The conformal Transverse Mercator projection is used for mapping. The projection parameters that were used with RT 90 are given below. The official Swedish name of the grid system is RT 90 2.5 gon V 0:‑15, which sometimes also used to be called "Rikets nät".

The coordinates that are obtained using the projection are given in a system where

  • x coordinates are measured northward from the Equator, which has an initial x value of 0 metres
  • y coordinates are measured from the central meridian, increasing eastwards. To avoid negative values a false easting is used.

The central meridian was originally defined as 2.5 gon west of Stockholm's old observatory but is today defined relative to Greenwich. (1 gon = 0.9 degrees.)

Map projection parameters for RT 90 2.5 gon V 0:-15
Parameter Value
Reference ellipsoid Bessel 1841
Semi-major axis (a) 6377397.155
Inverse flattening (1/f) 299.1528128
Type of projection Transverse Mercator
Central meridian 15°48'29.8' E of Greenwich
Latitude of origin
Scale on the central meridian 1.0
False Northing 0 m
False Easting 1 500 000 m

The older coordinate system RT 38 was also used in conjunction with the Transverse Mercator projection as well as the regional systems (RT R). The latter coordinate systems are used with suitably chosen central projection zones.

Projection zones

Projection zones for RT 90.

Mapping of Sweden in one projection zone would lead to projection errors of up to 2 m/km, which is not acceptable for large scale mapping and surveying (scale > 1:10 000). Sweden is therefore divided into six projection zones, each with its own central meridian.
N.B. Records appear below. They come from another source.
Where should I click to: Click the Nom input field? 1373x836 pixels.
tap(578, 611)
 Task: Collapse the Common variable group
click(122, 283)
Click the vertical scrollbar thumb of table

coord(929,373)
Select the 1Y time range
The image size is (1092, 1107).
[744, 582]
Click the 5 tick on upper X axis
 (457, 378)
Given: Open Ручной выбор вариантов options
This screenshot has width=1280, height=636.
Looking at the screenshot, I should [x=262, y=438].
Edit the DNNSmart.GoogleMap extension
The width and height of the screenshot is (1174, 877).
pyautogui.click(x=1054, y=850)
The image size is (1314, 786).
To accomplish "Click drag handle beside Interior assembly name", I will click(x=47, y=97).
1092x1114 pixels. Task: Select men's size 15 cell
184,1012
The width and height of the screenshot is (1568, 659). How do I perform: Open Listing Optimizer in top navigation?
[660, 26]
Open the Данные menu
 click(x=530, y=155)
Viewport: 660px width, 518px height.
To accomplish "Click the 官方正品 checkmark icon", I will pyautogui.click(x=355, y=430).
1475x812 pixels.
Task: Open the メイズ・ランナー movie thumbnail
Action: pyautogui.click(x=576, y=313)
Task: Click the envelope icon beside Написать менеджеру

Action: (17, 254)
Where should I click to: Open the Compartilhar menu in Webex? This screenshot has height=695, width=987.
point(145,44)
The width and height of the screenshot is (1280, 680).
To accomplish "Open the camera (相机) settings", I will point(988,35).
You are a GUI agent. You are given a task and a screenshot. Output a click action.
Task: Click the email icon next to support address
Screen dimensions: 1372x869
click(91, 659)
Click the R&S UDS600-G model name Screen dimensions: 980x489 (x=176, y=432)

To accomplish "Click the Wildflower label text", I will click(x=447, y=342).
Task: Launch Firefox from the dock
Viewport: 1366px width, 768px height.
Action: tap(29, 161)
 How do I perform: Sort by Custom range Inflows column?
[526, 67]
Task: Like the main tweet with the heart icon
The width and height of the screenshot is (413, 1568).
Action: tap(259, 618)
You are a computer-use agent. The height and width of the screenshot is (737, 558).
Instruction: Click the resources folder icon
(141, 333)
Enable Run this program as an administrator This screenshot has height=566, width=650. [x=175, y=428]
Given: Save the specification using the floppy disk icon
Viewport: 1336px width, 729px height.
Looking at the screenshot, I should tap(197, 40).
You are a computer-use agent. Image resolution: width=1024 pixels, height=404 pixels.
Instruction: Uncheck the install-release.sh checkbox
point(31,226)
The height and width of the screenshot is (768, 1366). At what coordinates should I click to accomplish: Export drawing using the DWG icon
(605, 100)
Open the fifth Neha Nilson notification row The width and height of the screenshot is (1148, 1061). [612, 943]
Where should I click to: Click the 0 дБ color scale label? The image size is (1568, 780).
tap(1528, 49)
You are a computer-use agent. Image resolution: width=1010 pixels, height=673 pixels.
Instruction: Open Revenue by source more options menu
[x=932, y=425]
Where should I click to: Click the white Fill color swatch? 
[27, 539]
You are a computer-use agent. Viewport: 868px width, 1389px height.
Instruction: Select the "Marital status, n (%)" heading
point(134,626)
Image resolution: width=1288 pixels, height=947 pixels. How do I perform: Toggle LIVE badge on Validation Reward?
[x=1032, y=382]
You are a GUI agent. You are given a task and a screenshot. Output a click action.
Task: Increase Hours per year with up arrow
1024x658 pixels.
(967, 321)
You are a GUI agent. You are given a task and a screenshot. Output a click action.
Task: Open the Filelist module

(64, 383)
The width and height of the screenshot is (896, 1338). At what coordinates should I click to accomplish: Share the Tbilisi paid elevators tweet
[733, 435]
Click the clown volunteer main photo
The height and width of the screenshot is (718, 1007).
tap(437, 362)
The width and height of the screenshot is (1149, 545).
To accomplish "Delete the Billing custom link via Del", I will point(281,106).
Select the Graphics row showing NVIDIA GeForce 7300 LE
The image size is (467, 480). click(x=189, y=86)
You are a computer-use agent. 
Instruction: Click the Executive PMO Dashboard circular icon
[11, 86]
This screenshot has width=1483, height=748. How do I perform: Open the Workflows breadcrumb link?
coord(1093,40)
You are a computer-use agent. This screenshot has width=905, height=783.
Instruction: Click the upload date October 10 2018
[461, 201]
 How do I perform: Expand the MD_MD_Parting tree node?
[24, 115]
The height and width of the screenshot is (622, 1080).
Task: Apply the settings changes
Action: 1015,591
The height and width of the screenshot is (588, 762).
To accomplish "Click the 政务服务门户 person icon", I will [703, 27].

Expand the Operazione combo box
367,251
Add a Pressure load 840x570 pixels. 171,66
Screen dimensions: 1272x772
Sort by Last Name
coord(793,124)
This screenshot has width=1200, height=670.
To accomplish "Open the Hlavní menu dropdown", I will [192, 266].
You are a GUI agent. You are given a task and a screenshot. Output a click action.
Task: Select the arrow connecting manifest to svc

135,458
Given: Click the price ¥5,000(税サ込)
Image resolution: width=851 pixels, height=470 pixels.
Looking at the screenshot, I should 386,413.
The distance between the central meridians is 2°15' (2.5 gon). The remainder of the projection parameters are the same as for 2.5 gon V, except that a local origin is used in some cases, see below. The limits of the zones (dotted lines) are defined so that they follow administrative boundaries.

Central meridians
Central meridian Corresponding longitude
relative to Greenwich
7,5 gon V 11°18'29,8"E
5 gon V 13°33'29,8"E
2,5 gon V 15°48'29,8"E
0 gon 18°03'29,8"E
2,5 gon O 20°18'29,8"E
5 gon O 22°33'29,8"E

Local origin for coordinates

In Sweden a special notation is used for the presentation of the different false northings and false eastings which is given as an extension to the notation of the coordinate system.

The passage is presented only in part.